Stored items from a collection

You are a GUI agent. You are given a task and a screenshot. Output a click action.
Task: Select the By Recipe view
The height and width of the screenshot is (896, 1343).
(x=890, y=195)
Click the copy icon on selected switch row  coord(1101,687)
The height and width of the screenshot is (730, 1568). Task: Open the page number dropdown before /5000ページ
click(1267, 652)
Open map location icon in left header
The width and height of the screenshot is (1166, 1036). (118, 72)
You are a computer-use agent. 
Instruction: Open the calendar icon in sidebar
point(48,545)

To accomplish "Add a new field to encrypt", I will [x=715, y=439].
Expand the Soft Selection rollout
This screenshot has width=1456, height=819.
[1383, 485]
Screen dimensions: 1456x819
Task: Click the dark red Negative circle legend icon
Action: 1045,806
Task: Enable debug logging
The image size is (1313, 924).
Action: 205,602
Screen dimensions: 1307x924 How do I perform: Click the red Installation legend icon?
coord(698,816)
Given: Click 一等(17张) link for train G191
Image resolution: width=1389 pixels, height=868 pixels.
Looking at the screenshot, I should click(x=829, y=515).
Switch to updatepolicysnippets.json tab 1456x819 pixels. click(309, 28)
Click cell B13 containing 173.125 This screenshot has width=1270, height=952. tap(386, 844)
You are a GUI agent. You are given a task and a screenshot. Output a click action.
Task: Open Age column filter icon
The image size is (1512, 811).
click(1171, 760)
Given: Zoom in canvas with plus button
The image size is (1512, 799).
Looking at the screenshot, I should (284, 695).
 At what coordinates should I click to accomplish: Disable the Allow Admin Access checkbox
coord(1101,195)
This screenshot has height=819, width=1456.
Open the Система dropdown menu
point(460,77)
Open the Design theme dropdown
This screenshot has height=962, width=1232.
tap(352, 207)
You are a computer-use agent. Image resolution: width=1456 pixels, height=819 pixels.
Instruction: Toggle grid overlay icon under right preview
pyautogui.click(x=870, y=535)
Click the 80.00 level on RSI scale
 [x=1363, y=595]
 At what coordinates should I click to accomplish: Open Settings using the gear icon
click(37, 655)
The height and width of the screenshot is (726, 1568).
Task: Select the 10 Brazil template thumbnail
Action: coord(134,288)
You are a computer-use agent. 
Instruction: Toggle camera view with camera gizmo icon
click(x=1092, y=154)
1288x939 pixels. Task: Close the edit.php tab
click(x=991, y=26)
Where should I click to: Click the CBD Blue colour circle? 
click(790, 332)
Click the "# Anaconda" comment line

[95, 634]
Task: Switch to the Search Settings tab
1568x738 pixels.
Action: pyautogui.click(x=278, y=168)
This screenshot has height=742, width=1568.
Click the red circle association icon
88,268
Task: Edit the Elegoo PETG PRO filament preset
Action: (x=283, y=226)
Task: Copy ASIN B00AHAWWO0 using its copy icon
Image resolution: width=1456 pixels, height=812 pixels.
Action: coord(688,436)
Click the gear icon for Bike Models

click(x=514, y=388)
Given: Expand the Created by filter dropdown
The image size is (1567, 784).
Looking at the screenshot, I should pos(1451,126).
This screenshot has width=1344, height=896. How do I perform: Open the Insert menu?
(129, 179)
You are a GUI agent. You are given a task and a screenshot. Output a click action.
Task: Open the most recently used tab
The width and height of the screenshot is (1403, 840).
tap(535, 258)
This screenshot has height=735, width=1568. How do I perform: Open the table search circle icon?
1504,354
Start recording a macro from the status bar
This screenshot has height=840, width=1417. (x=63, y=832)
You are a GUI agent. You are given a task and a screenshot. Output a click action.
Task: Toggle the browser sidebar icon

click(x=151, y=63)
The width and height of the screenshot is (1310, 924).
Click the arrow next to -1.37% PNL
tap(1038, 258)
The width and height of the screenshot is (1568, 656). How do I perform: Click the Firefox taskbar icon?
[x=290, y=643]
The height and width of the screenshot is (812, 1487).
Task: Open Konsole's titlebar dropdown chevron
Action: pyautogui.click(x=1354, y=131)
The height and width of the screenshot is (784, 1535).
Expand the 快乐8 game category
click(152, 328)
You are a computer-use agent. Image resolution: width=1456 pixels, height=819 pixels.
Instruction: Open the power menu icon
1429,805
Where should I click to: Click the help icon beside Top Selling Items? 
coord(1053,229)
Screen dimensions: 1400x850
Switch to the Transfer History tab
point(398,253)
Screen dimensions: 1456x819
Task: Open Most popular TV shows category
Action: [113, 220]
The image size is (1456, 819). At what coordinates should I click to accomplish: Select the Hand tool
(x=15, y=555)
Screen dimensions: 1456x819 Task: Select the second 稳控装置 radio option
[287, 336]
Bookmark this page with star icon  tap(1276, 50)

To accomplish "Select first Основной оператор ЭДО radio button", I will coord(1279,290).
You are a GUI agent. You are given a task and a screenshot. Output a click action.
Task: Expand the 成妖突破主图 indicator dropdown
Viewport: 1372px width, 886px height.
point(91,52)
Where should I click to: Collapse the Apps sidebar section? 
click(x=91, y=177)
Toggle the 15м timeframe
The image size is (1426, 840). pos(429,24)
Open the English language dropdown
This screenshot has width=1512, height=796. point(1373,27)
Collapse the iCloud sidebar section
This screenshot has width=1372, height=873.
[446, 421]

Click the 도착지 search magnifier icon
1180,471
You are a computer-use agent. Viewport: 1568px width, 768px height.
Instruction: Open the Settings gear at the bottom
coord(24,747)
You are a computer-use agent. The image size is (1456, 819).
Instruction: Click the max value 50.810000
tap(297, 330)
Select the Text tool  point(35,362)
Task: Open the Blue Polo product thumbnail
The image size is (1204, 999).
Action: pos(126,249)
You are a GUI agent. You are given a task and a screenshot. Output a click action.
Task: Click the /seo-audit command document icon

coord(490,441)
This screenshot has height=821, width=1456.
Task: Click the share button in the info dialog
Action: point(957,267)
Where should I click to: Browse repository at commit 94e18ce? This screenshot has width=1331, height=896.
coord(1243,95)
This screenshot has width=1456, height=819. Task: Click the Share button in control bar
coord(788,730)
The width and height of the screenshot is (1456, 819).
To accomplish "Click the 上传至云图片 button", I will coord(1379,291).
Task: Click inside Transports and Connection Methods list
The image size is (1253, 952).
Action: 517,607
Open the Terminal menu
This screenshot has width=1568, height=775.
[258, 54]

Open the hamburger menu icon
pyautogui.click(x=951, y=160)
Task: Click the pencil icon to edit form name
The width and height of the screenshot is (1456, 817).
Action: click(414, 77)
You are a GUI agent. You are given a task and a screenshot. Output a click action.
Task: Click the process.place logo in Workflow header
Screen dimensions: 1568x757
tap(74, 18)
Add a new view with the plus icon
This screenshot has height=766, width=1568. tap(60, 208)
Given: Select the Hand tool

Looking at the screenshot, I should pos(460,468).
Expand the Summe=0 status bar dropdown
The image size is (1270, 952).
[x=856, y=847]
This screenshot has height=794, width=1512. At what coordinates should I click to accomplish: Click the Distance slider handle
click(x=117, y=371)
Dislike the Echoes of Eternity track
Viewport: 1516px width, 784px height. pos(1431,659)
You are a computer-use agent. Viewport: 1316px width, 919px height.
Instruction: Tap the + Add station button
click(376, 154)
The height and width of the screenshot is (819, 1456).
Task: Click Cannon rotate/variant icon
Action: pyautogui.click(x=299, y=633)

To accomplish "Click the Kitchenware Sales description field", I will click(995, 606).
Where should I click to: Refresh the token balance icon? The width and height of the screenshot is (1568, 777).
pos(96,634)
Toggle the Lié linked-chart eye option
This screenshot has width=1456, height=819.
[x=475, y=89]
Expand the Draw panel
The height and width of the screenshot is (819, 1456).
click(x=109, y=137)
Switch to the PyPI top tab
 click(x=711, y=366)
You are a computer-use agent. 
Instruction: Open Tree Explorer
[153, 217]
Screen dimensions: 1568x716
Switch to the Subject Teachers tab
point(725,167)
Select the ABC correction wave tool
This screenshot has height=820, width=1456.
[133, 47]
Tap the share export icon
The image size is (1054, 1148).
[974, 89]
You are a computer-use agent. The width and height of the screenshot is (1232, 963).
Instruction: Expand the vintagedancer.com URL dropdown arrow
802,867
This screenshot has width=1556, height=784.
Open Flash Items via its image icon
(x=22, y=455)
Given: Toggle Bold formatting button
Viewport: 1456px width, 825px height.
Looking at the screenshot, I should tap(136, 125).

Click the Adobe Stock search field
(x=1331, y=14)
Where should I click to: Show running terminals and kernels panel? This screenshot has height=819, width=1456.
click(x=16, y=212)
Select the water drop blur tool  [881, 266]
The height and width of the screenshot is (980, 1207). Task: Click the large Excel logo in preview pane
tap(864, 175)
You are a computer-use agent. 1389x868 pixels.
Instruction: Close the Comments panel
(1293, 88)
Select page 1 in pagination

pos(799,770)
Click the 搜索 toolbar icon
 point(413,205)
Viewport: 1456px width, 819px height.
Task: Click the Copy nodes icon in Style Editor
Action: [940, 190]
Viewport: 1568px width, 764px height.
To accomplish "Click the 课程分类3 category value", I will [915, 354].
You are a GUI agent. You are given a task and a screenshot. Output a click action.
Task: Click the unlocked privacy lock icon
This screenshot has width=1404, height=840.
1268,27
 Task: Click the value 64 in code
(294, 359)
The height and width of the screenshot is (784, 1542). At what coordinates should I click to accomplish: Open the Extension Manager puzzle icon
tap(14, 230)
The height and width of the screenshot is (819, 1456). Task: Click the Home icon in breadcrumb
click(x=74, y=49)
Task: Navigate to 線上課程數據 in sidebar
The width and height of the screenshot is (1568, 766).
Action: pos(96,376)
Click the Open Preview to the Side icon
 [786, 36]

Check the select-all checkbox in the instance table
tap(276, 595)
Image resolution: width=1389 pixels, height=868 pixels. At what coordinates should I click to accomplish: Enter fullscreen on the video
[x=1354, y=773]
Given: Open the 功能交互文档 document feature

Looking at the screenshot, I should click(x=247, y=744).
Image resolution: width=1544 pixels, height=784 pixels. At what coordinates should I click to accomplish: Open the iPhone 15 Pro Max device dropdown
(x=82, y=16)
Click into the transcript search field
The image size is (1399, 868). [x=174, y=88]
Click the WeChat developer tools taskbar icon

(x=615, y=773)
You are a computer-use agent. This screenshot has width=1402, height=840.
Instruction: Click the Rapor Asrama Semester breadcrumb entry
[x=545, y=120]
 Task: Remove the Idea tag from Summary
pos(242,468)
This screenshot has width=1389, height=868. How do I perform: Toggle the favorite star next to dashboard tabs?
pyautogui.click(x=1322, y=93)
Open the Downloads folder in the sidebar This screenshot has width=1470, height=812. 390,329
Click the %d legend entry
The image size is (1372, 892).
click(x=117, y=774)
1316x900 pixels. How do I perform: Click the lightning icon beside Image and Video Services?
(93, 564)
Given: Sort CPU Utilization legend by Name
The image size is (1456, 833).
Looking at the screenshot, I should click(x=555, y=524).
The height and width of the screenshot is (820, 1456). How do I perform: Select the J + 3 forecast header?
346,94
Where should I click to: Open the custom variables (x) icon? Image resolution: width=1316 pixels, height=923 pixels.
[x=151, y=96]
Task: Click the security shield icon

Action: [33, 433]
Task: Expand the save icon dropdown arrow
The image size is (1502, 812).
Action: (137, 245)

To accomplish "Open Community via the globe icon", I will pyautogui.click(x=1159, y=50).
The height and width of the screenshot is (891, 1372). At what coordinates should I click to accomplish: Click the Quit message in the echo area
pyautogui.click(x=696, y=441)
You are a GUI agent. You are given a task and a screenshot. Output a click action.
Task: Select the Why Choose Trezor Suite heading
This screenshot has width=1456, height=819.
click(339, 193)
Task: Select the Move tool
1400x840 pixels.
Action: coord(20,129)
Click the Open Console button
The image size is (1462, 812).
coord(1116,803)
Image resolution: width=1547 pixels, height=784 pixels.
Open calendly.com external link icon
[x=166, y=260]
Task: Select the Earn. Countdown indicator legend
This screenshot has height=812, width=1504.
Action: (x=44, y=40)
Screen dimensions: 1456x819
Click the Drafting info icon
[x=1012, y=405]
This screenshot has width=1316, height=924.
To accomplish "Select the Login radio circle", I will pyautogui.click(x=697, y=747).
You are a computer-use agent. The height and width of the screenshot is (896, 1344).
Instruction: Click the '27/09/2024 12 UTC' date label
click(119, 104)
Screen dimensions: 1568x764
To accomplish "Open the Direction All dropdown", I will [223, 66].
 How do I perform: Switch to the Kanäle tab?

WHAT IS REQUIRED — Across the data above, count the lines that include the word "indicator", and respond with the number alone.

TASK ANSWER — 2